Interest expense decreased by USD 3.8 million to USD 16.6 million, compared to USD 20.4 million in the year-ago period, primarily driven by lower interest rates.
Our effective tax rate was 27.8% for the six months ended 30 June 2013, compared to 23.3% for the six months ended 30 June 2012. The effective tax rate was influenced by jurisdictions with recorded valuation allowances and changes in the mix of earnings with differing statutory rates. ”
Libbey repaid USD 45.0 million of its senior notes in May 2013 and realized a net reduction in debt outstanding of over USD 35.0 million during the quarter.
Libbey reported that it had available capacity of USD 68.8 million under its ABL credit facility as of 30 June 2013, with USD 9.8 million in loans currently outstanding. The Company also had cash on hand of USD 10.5 million at 30 June 2013.
As of 30 June 2013, working capital, defined as inventories and accounts receivable less accounts payable, was USD 208.1 million, compared to USD 200.6 million at 30 June 2012. This increase in working capital resulted from higher inventories and receivables, partially offset by higher accounts payable.

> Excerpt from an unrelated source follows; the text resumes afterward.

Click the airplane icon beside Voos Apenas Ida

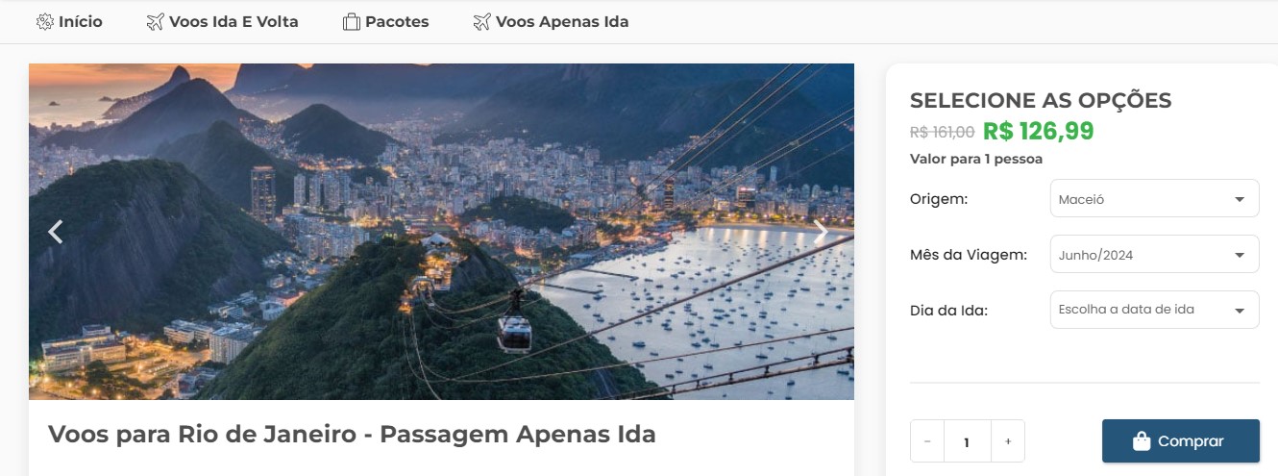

Sherry Buck, chief financial officer, added, “This quarter, the sixth consecutive quarter of margin and adjusted EBITDA improvement, represents continued progress on the journey to execute our Libbey 2015 strategy. The first six-month results, including our May 2013 repayment of USD 45 million of our senior notes, keep us solidly on track to further reduce costs, strengthen our balance sheet, meet the objectives laid out in our plan and position Libbey’s global business for long-term success.”